Tutti loro, insomma, sanno benissimo quali saranno le conseguenze del provvedimento che vogliono approvare: condanne solo per i poveracci e prescrizioni a ripetizione per tutti gli altri; crollo delle richieste di patteggiamento o di rito abbreviato e parallelo aumento del numero di dibattimenti celebrati in tribunale. Insomma l’ingorgo totale.

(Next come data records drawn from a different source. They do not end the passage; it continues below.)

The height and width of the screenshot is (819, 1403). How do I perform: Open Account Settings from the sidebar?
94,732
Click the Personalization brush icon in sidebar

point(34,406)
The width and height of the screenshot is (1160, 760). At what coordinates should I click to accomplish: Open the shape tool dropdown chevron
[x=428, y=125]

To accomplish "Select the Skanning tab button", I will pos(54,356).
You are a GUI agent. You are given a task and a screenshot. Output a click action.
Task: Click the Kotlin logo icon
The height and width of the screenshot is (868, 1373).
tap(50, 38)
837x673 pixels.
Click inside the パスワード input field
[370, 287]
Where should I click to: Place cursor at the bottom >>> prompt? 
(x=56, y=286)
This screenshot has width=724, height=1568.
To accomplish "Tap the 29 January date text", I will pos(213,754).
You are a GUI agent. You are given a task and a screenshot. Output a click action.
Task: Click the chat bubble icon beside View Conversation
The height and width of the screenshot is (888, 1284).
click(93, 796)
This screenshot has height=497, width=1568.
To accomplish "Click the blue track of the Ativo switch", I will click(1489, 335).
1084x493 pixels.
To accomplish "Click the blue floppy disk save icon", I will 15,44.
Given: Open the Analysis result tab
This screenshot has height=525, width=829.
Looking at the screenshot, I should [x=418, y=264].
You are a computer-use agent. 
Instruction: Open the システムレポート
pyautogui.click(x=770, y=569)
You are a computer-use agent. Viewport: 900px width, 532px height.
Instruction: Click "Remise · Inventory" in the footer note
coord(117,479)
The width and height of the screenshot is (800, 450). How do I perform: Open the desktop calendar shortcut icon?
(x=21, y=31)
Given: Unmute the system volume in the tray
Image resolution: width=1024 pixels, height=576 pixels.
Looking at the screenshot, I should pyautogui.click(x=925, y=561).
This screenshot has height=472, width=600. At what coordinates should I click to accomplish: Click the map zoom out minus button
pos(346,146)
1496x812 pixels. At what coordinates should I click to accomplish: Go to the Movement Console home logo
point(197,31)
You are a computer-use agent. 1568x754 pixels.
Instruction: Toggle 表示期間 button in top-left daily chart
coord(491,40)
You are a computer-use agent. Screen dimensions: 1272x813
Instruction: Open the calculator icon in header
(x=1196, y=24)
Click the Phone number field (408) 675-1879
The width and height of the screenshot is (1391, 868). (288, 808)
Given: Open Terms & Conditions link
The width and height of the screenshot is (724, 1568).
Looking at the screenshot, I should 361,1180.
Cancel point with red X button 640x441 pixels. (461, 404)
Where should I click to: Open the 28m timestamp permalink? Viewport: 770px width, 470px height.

Già oggi, del resto, la legge funziona a due velocità: quella per i nullatenenti (sempre rapidissima) e quella per i ricchi, lenta sino allo sfinimento. Così i giudici sfornano (doverose) condanne a ripetizione nei confronti degli imputati -in genere extracomunitari, tossicodipendenti o emarginati -pizzicati in flagranza di reato; riescono ad arrivare in tempi brevi a sentenza quando i processi sono semplici e riguardano poche persone. Ma non possono fare niente se gli imputati sono molti e soprattutto se sono assistiti da validi e costosi avvocati.
In questo caso si va avanti a passo di lumaca con continui e dotti interventi delle difese animate da un solo apparente obbiettivo: arrivare alle due del pomeriggio, l’ora in cui, a causa della mancanza di fondi per gli straordinari del personale, buona parte dei dibattimenti vengono sospesi. Domani comunque sarà peggio. Visto che in due anni a partire dalla richiesta di rinvio a giudizio tutto si prescrive, chiunque se lo potrà permettere andrà in aula a testa alta rinunciando a patteggiamenti e riti abbreviati. E ogni indagato facoltoso avrà un motto solo: resistere, resistere, resistere. Ovviamente al fianco del suo celebre legale.